The World Economic Forum’s (WEF) Global Cybersecurity Outlook 2026 surveyed 804 global business leaders across 92 countries and found that 94% of respondents said AI will be the most significant driver of change in cybersecurity in the year ahead. This is the case because AI has made cyberattacks faster, cheaper, and harder to detect.
The clearest concern in the report is what AI has done to the economics of launching a cyberattack. Criminal actors are now exploiting generative AI to automate and scale social engineering efforts, producing realistic phishing emails, deepfake audio and video, and falsified documentation capable of evading conventional detection systems and human scrutiny. AI models trained on compromised datasets are also being weaponized to enhance targeting precision, replicate authentic communication styles, and manipulate human trust more effectively.

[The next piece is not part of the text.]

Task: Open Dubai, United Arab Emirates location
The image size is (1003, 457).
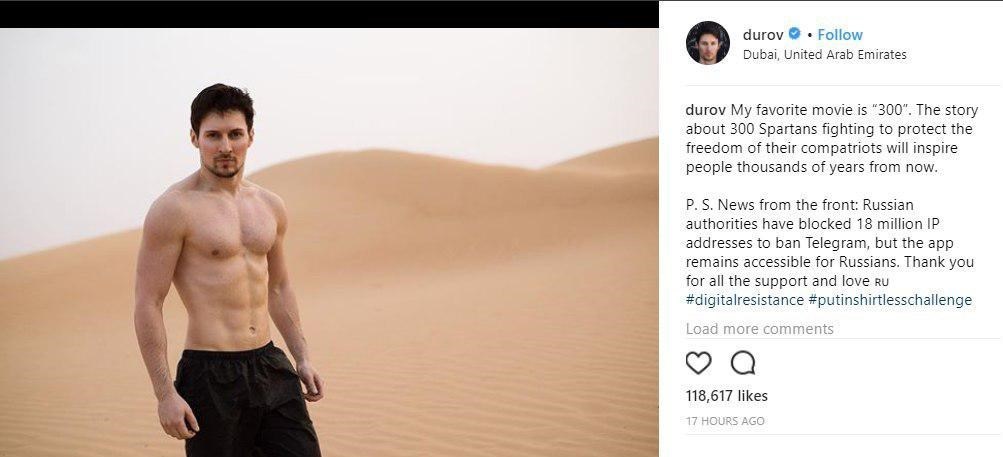Action: click(x=825, y=54)
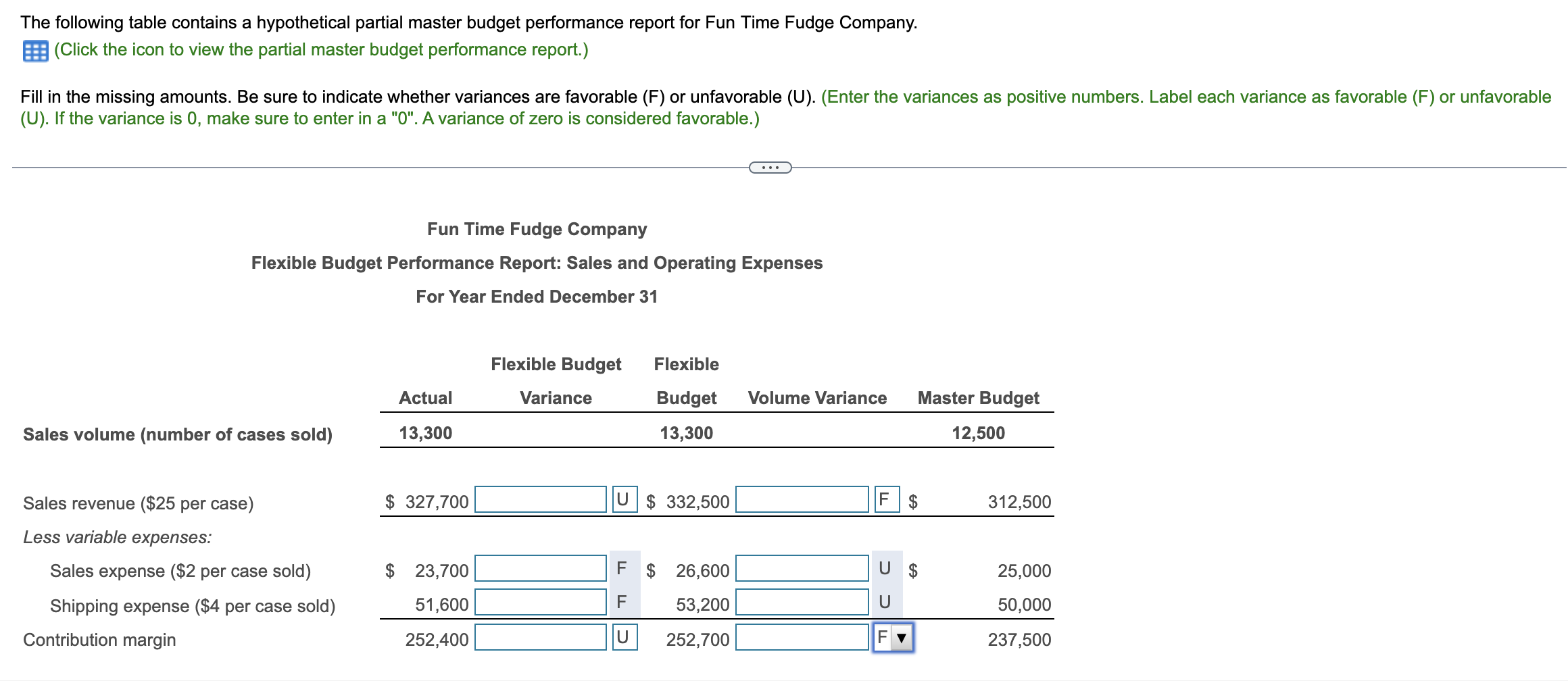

87% of respondents identified AI-related vulnerabilities as the fastest-growing cyber risk. Fraud and phishing have also seen strong increases, with 77% flagging them as a rising concern. For context on scale, AI has fueled a 1,200% rise in phishing attacks and lowered the barrier to entry for cybercriminals considerably.
Fraud Has Now Overtaken Ransomware as the Top CEO Concern
For years, ransomware was considered the highest cybersecurity risk. But WEF’s 2026 report represents a notable shift, as cyber-enabled fraud has overtaken ransomware as the top cybersecurity concern for CEOs heading into 2026, with 73% of respondents reporting that they or someone in their network experienced cyber-enabled fraud in 2025.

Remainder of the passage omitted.